Likewise, the call stack and local variables live outside linear memory. (Note that C/C++ code built with emscripten will maintain its own parallel stack in linear memory in order to provide arrays, variables that have pointers taken to them, etc.)

WebAssembly’s actual opcodes are oriented as a stack machine, which is meant to be easy to verify and compile into more efficient register-based code at runtime.

Branching and control flow

In WebAssembly control flow is limited, with one-way branches possible only to a containing block (i.e. breaking out of a loop). Subroutine calls are only to defined functions (either directly by compile-time reference, or indirectly via the function table)

Control flow is probably the hardest thing to make really match up from native code — which lets you jump to any instruction in memory from any other — to compiled WebAssembly.

It’s easy enough to handle craaaazy native branching in an interpreter loop.
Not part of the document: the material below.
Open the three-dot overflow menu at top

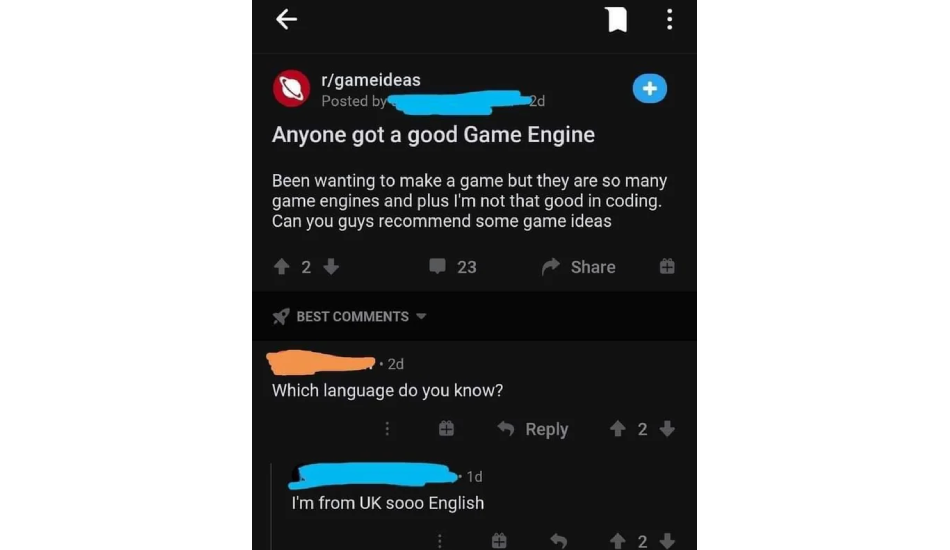[x=669, y=19]
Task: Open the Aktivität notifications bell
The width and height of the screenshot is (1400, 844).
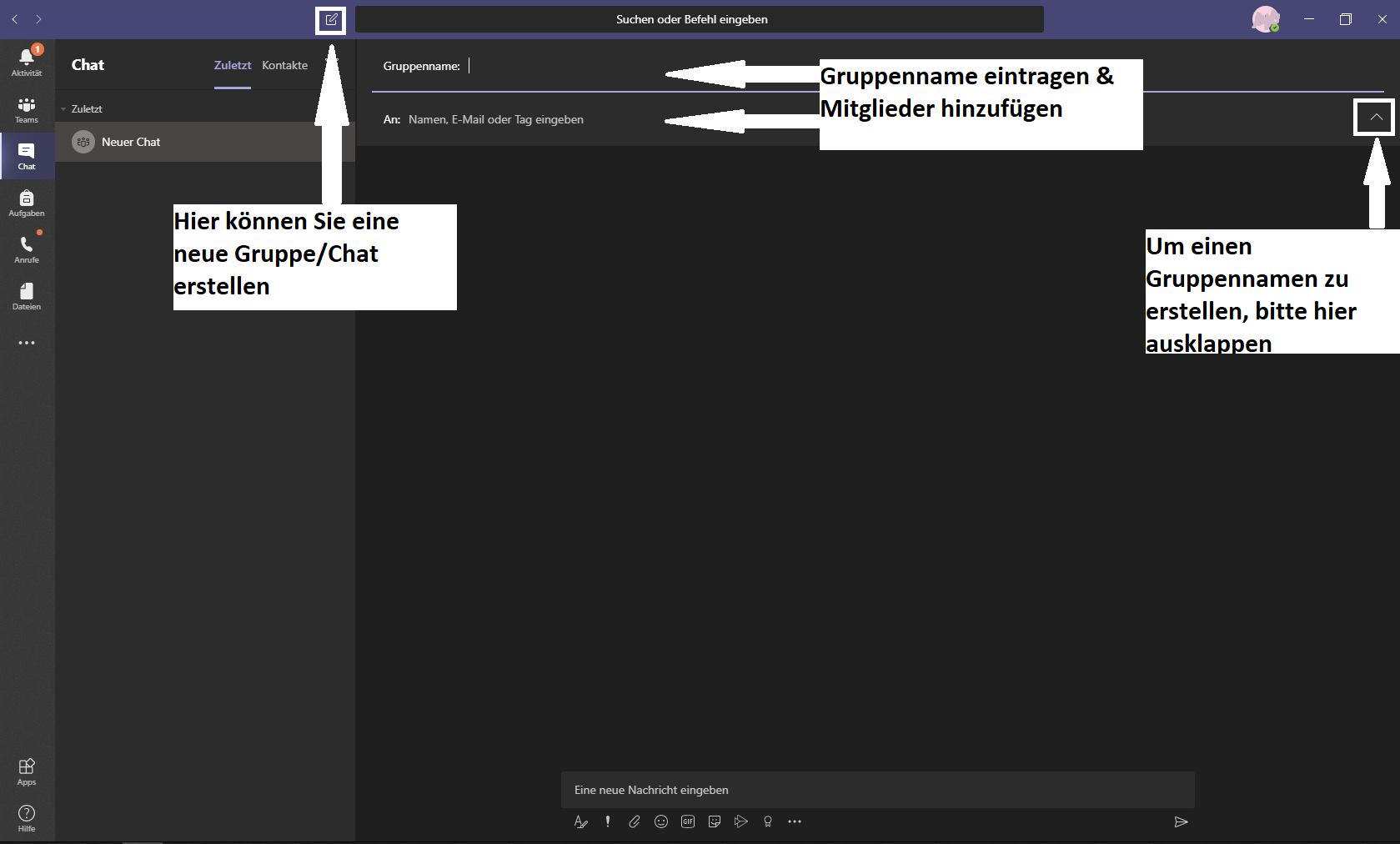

Pseudocode:

loop {
instruction = decode_instruction(ip)
instruction.execute() // update ip and any registers, etc
}

In that case, a JMP or CALL or whatever just updates the instruction pointer when you execute it, and you continue on your merry way from the new position.

But what if we wanted to eke more performance out of it by compiling multiple instructions into a single function? That lets us elide unnecessary state changes (updating instruction pointers, registers, flags, etc when they’re immediately overridden) and may even give opportunity to let the compiler re-optimize things further.

A start is to combine runs of instructions that end in a branch or system call (QEMU calls them “translation units”) into a compiled function, then call those in the loop instead of individual instructions:

loop {
tu = cached_or_compiled_tu(ip)
tu.execute() // update registers, ip, etc as we go
}

So instead of decoding and executing an instruction at a time, we’re decoding several instructions, compiling a new function that runs them, and then running that. Nice, if we have to run it multiple times! But…. possibly not worth as much as we want, since a lot of those instruction runs will be really short, and there’ll be function call overhead on every run. And, it seems like it would kill CPU branch prediction and such, by essentially moving all branches to a single place (the tu.execute()).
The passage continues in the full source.